When I was in grade school, someone brought a small computer in. I have no idea what this machine was and I have never been able to identify it since. It was about the size of a small to medium sized microwave oven. It had a numeric keypad on one side, and a slot for a magnetic card that looked something like a thin credit card. Either on top or on the other side near the top (cant’ remember) it had a punch card reader. You could program it with punch cards, or you could punch the instructions in using the keypad, and you could save programs to the magnetic card. It had a cash register style printer, just a small thin strip of paper.

If anyone can identify this thing, I’d appreciate it.

When I was in jr. high school, our science teacher went out with his own money and bought a TRS-80 Model 1. He set it up in an unused room at the school and a small group of us got to play around with it. Our entire instruction on how to use it was basically “there’s the manual, good luck”. We would tinker around with it and would share notes with what we figured out. Over the next few years we basically developed the school’s computer classes.

When I was in high school I got a Commodore 64 for Christmas one year. I had already taught myself Basic and a bit of Assembly from the TRS-80 and really learned a lot more about Assembly on the C64 (Basic was very limited, if you really wanted to make the thing do stuff you needed to jump to Assembly code). I also got to play around with some Commodore Pets and a Honywell 64 Mainframe with some summer classes.

In college I played around with the Apple II (which was a bit dated by then) and I had a Commodore 128. I also learned a lot of stuff on the school’s Vax 11/780 cluster and took my first formal Assembly classes on PDP-11 clones (Digital Pro 350 - it could run as a Vax or a PDP depending on how you booted it).

After college I transitioned to PCs.

Oh, and one other thing I’m reminded of–back when I was in high-school, there was a system where you could research courses available at (in-state only IIRC) colleges. It was a teletype with an acoustic coupler modem and a box of track-feed paper.

A one-hour demonstration of the Atari ST GUI by the tech guy at my father’s school was enough to prepare me for all user-level tasks. Early 90s, I was 10 or 11.

Mid 50s. My father was in “data automation” which is what computer science was called by the DoD in those days. I knew about computers since forever. My father would use punch cards for note paper.

The first computer I actually touched would have been in junior high? Kids could get free accounts at the local university. I didn’t do much with it. My first computer class was in 11th grade in the late 70s. We had an acoustic coupler to connect to the mainframe. Don’t remember the model.

Our family had an Atari 400 or 800 when it first came out.

My friend had one of the original Macintosh computer in late '84 or early '85 and I quickly went all Mac until 2000 when I changed jobs and was required to learn Windows.

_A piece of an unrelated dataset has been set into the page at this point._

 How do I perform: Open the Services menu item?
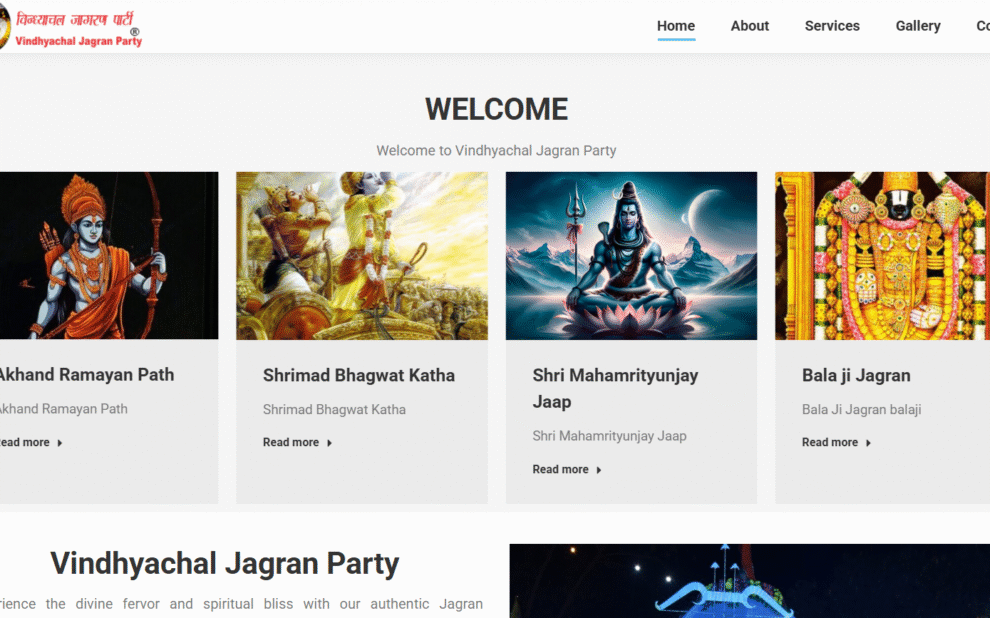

As a EE, we were required to study BASIC, FORTRAN, and assembly language.

I studied the Macintosh Bible quite rigorously and knew the Mac inside and out, although I haven’t touched it for 17 years now so it’s obviously dated. I never got as interested in Windows.

I’m 63. In 1973, I took an introductory programming class in FORTRAN IV - that was my first computer experience. In the mid-70s, I took another FORTRAN class as part of my engineering curriculum - ah, the joys of punch cards!! The university was just getting individual terminals, too, but they were mostly used by the computer science majors. When I got my first engineering job, I did CADD work on a Computervision mainframe system, and eventually, they switched to AutoCAD on PCs.

In the mid-80s - my husband and I bought a Commodore 64 - our first home computer. I honestly don’t remember much about it. Eventually, we got a PC at home - the first in a series. Now we have 2 PCs and 2 laptops for 2 people, except when one of the cats sits on my keyboard.